Requirements
Rewrite the lines below, changing every "screenshot" to "image" and keeping everything else the same. Leave the pictures out of your answer.

Records from a pointing dataset
....

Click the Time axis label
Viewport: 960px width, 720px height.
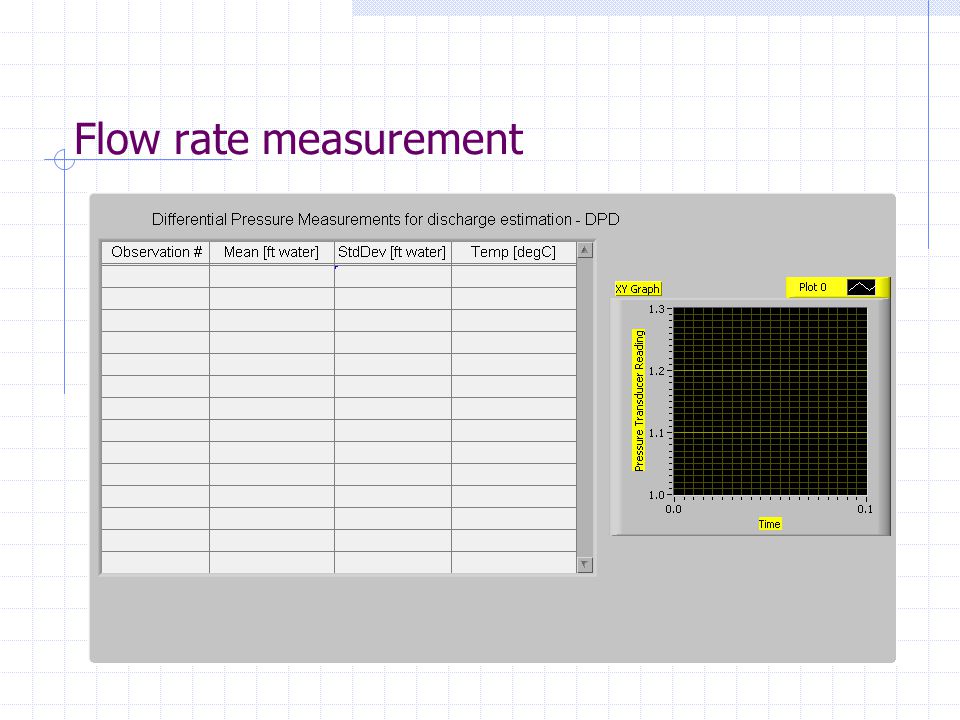pos(770,524)
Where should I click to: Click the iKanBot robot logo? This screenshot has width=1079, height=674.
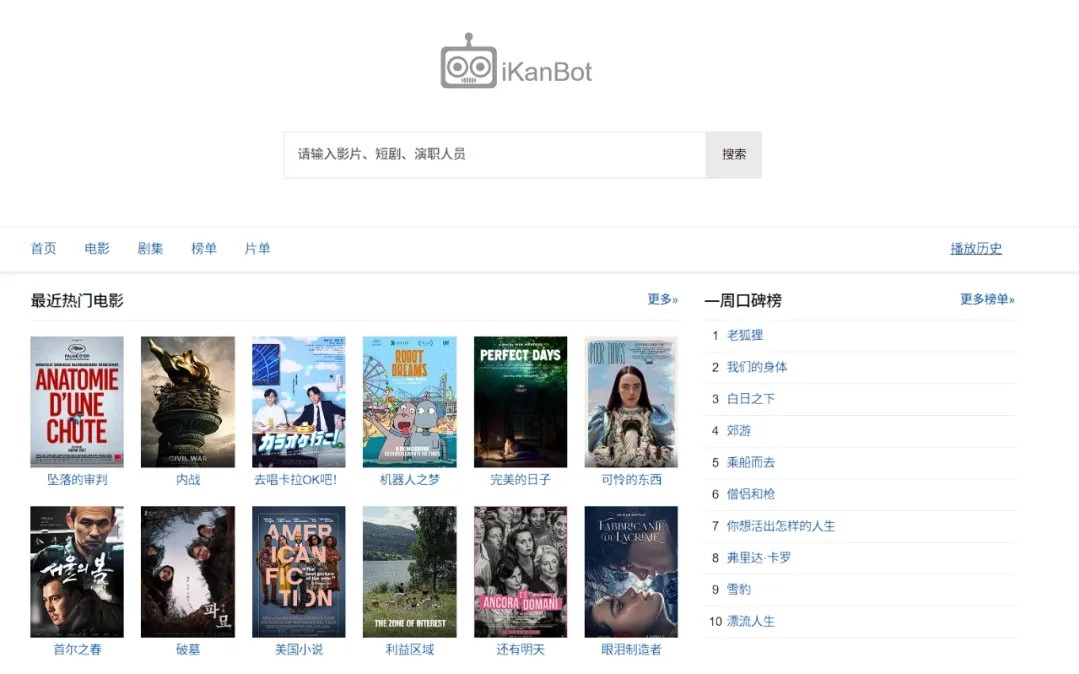pyautogui.click(x=469, y=63)
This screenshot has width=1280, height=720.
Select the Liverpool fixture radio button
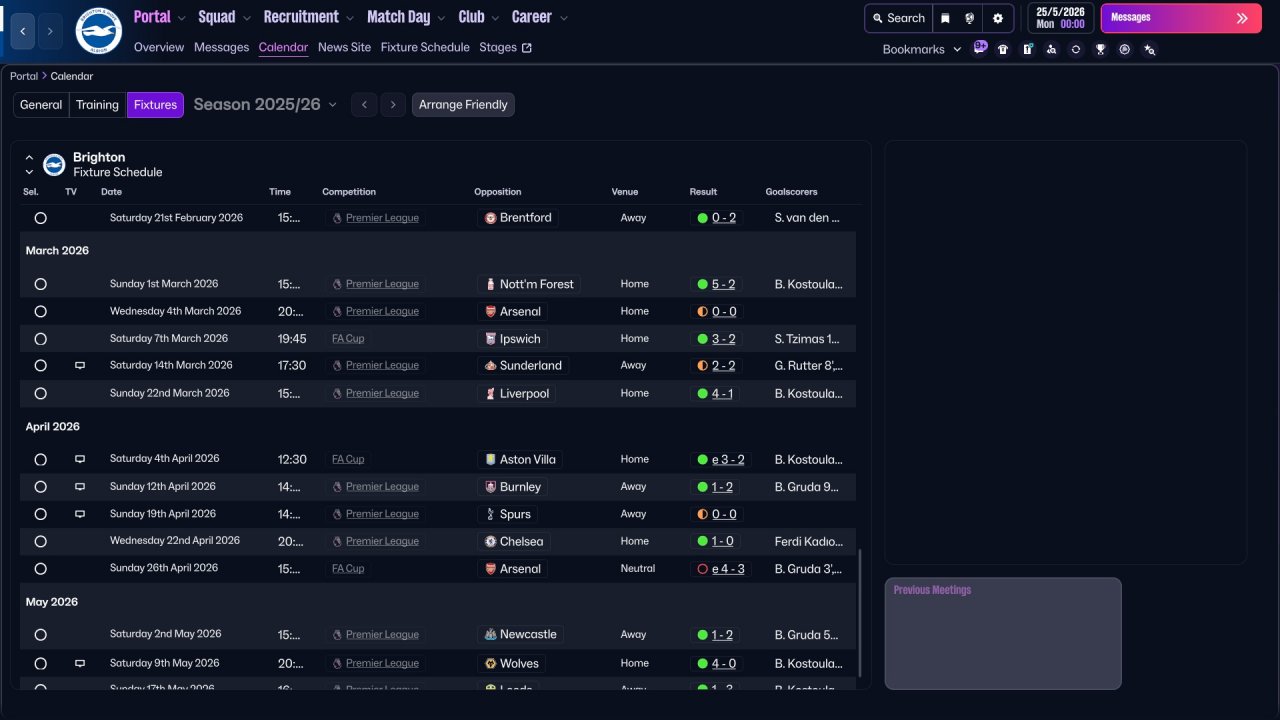[40, 394]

....

Finished answer
Click the Time axis label
Viewport: 960px width, 720px height.
pos(770,524)
Where should I click to: Click the iKanBot robot logo? This image has width=1079, height=674.
pyautogui.click(x=469, y=63)
This image has width=1280, height=720.
Select the Liverpool fixture radio button
[40, 394]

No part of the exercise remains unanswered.